Demand for nuclear energy appears to be roaring back from the Fukushima disaster, powering the bonds of Canadian uranium producers to top returns among their beleaguered commodity peers.
Uranium One Inc., the world's third-largest uranium producer, is the best performer this year in the Bank of America Merrill Lynch U.S. high-yield metals and mining index. The Toronto-headquartered firm, acquired in 2013 by Rosatom Corp., Russia's state-owned nuclear firm, has returned 35 per cent to investors this year. Cameco Corp., the largest uranium producer in Canada and second-largest in the world, has $1.5-billion worth of bonds all trading around or above par.
The price of the commodity is poised to jump in the next six to 12 months as China aggressively ramps up construction of nuclear reactors and utilities around the world renegotiate contracts with uranium producers, said Rob Chang, a metals and mining research analyst at Cantor Fitzgerald LP.
"Everyone in the industry knows there's not enough being produced to satisfy upcoming demand," Mr. Chang said.
The anticipated rebound will be driven in part by a paucity of supply as countries idled their nuclear reactors and looked for alternative energy sources following the 2011 earthquake and tsunami that destroyed Japan's Fukushima reactor, claiming more than 15,000 lives. Nearly five years later, no country has gone "cold turkey" on nuclear – even Japan has started up its reactors again, he said.
"It's a gigantic increase in consumption led by China but many other countries as well," he said. "Even the Middle East are building reactors. Oil countries are even building reactors, so that's pretty significant."
China has 29 operable nuclear reactors and 22 under construction, 43 planned and 136 proposed, according World Nuclear Association data on Nov. 1. Japan has 43 operable reactors, three reactors under construction, nine planned and three proposed. Globally, there are 324 reactors proposed, compared with 301 a year ago.
Annual uranium consumption is 179 million pounds globally and annual mine production is about 152 million pounds, with the shortfall currently covered by stockpiled uranium from the post-Fukushima reactor shutdown, Mr. Chang said. Demand is expected to grow to 228 million pounds by 2020, he said.
Producers with contracts supplying nuclear power plants currently get around $50 (U.S.) per pound for their uranium, compared with about $35 on the market, which allows them to break even or make a slight profit, Mr. Chang said.

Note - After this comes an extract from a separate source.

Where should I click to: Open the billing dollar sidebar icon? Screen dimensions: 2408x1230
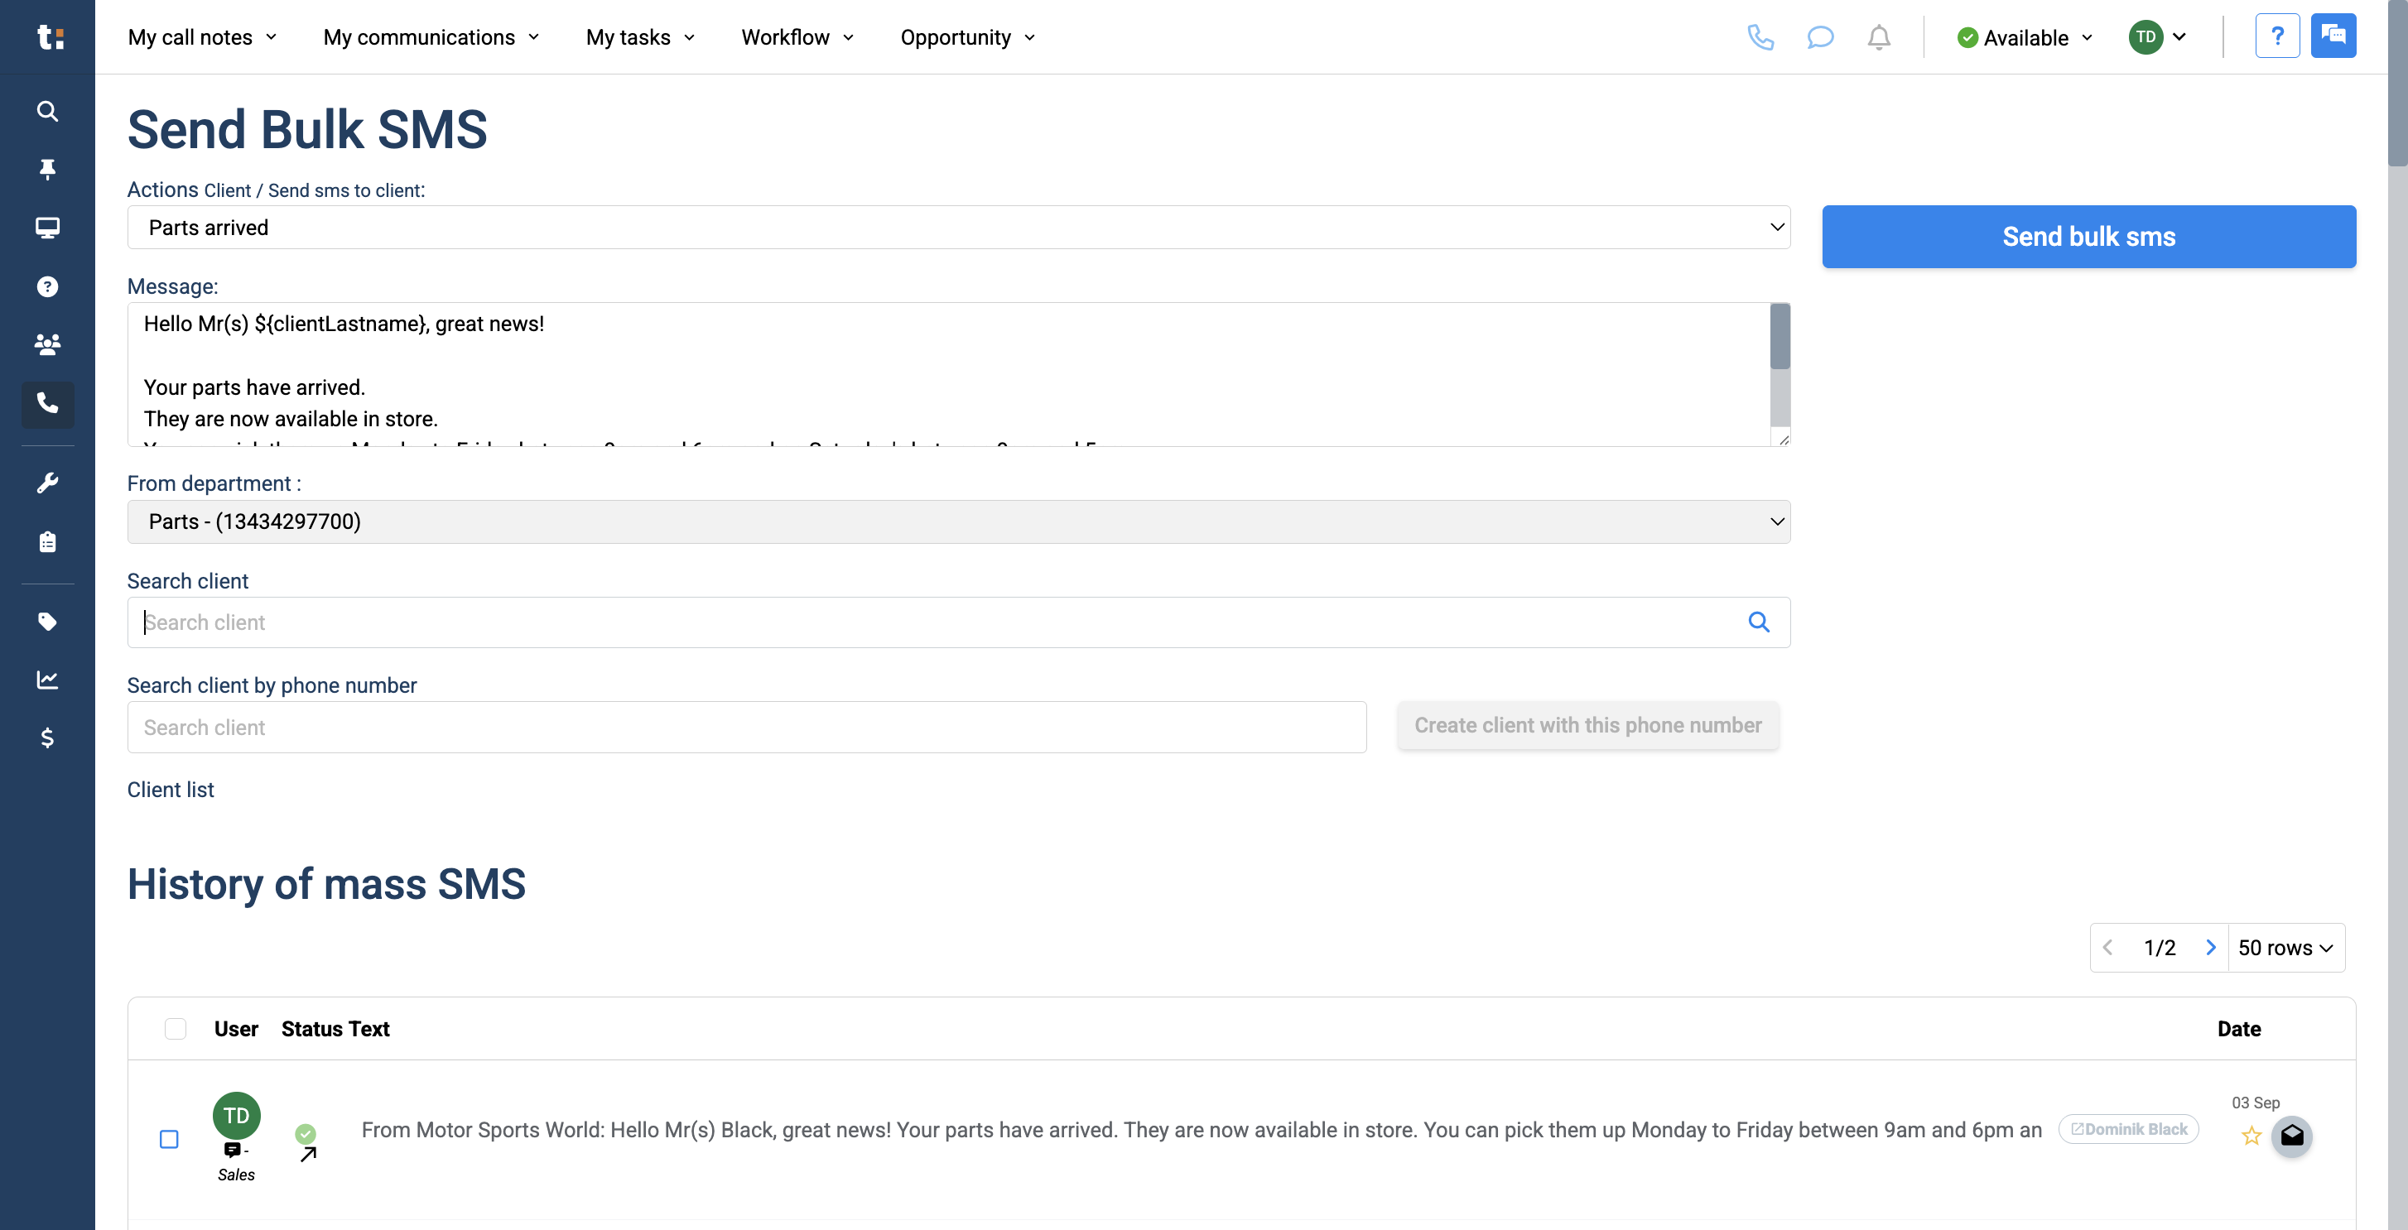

As utility companies renegotiate four- to five-year supply contracts with producers, prices could rise to $70 a pound by 2020 after the industry burns through stockpiles, David Sadowski, an equity analyst at Raymond James Ltd., said by phone from Vancouver.
Cameco, rated investment grade at BBB+ by Standard & Poor's, has relatively stable profitability and credit ratios, analyst Jarrett Bilous wrote in the most recent rating decision.
The majority of Uranium One's operations are located in Kazakhstan, said Mr. Bilous. The S&P analyst rates the company B+, four notches below investment grade, which implies an ability to meet debt obligations but with more vulnerability to non-payment.
The company is considered a government-related entity with a moderate amount of government support, which gives Uranium One one higher credit-ranking notch than if it were rated on its own, he said.
He also highlighted the company's improved operating efficiency and strong cash-cost position as a positive credit factor in the last rating review.
However, the company has a weak business-risk profile due to limited operating diversity, high exposure to uranium-price volatility and Kazakhstan country risk.
The company's high leverage – about $900-million in outstanding bonds, according to data compiled by Bloomberg – and cash flow subordinate to the debt holders of their joint-venture partners also weigh on the rating, Mr. Bilous said.
"We are continuously monitoring our portfolio worldwide and attempting to mitigate our risks," Feroz Ashraf, CEO at Uranium One, said in an e-mail.
Institutional investors are starting to become more knowledgeable about uranium companies and "waiting for the right moment to deploy," Mr. Chang of Cantor Fitzgerald said. "The question for many people is a matter of when."